Maths of ABX tests

Topic: Maths of ABX tests (Read 5417 times) previous topic - next topic

0 Members and 1 Guest are viewing this topic.

Maths of ABX tests

2016-06-01 22:39:56

This is likely due to my naive/limited understanding of statistics, but how does one go about hypothesis testing an ABX test with hypotheses

H_0: p>0.5
H_1: p=0.5

Where p is the probability of a correct choice in an individual ABX trial. Making the number of correct choices in a sample of trials closer to the expectance of a random guess as the significance level is increased.

This is as opposed to the trivial problem of

H_0: p=0.5
H_1: p>0.5

Due to the intention of the experiment not to determine to the highest level of confidence that A and B are distinguishable, but that they are perceptually identical. I can't fathom as to how one could determine the minimum number of trials required for this to be the case to a specified significance level, or what the distribution for n trials p>0.5, since it does not seem as simple as a mere binomial.

Re: Maths of ABX tests

Reply #1 – 2016-06-02 00:09:37

Quote from: pixelwitch on 2016-06-01 22:39:56

This is likely due to my naive/limited understanding of statistics, but how does one go about hypothesis testing an ABX test with hypotheses

Ah, the old argument from incredulity. If we are deciding a yes/no question in a properly blinded test then the binomial distribution is what applies whether you find it credible or not. Period.

Re: Maths of ABX tests

Reply #2 – 2016-06-02 00:38:46

Quote from: pixelwitch on 2016-06-01 22:39:56

Due to the intention of the experiment not to determine to the highest level of confidence that A and B are distinguishable, but that they are perceptually identical. I can't fathom as to how one could determine the minimum number of trials required for this to be the case to a specified significance level, or what the distribution for n trials p>0.5, since it does not seem as simple as a mere binomial.

Showing that p=0.5 would require infinitely many trials since the width of the confidence interval will only asymptotically approach 0. Which makes sense, since with a finite number of trials you'd never expect to hit the expectation value exactly.

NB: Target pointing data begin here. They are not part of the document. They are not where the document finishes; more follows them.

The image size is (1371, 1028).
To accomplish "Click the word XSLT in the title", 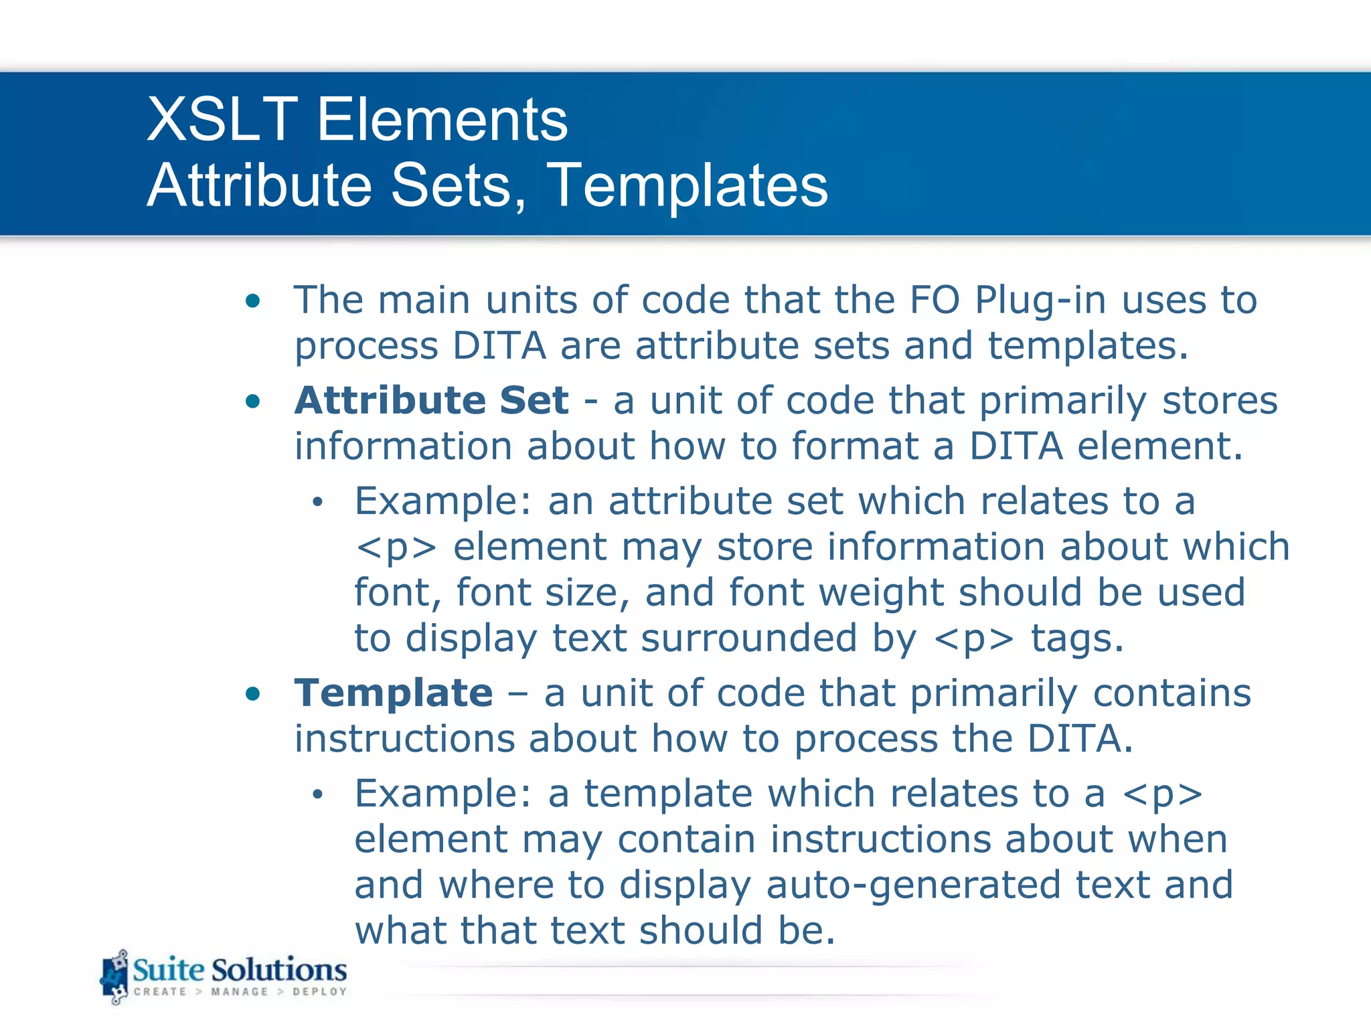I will click(x=222, y=120).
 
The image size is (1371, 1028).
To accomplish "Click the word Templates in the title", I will click(x=688, y=185).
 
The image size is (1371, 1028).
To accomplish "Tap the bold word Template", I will click(x=394, y=693).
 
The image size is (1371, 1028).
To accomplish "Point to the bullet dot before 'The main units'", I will click(x=252, y=301).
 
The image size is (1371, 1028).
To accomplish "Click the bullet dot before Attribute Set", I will click(x=252, y=402).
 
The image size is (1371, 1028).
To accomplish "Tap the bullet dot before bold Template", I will click(x=252, y=694).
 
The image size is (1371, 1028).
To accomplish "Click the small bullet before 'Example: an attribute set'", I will click(x=317, y=502).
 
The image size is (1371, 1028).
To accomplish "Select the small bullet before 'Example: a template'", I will click(x=317, y=794).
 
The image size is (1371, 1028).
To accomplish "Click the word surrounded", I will click(x=748, y=638).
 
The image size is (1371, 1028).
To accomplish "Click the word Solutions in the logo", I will click(x=279, y=970).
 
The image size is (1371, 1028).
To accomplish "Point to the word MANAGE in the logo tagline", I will click(x=239, y=992).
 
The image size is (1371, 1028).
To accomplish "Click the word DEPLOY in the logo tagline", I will click(x=319, y=992).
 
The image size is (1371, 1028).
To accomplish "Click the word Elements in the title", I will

I think this is just not a very productive way to setup your problem.

Re: Maths of ABX tests

Reply #3 – 2016-06-02 01:02:16

Does that mean that there is no means of determining whether P(not-guessing) < p-value ?
If so, is the only alternative to test for distinguishability, and accept transparency otherwise?

Re: Maths of ABX tests

Reply #4 – 2016-06-02 04:14:20

Quote from: pixelwitch on 2016-06-02 01:02:16

Does that mean that there is no means of determining whether P(not-guessing) < p-value ?

You could show that P was within some bound around 50% with a certain confidence interval. This won't help you prove that two things are identical though. They could simply be different at a level you are not powered to detect.

Quote from: pixelwitch on 2016-06-02 01:02:16

If so, is the only alternative to test for distinguishability, and accept transparency otherwise?

If you're asking for a way to prove the absecense of a thing in general, that is going to be quite hard. Usually failing to detect a difference under relevant conditions is a close enough approximation.

Re: Maths of ABX tests

Reply #5 – 2016-06-02 12:01:17

Quote from: saratoga on 2016-06-02 04:14:20

Quote from: pixelwitch on 2016-06-02 01:02:16
Does that mean that there is no means of determining whether P(not-guessing) < p-value ?

You could show that P was within some bound around 50% with a certain confidence interval. This won't help you prove that two things are identical though. They could simply be different at a level you are not powered to detect.

Are you referring to accepting transparency if
P(trials - number correct <= X <= number correct) < significance level,
or perhaps,
P(trials/2 <= X <= number correct) < significance level?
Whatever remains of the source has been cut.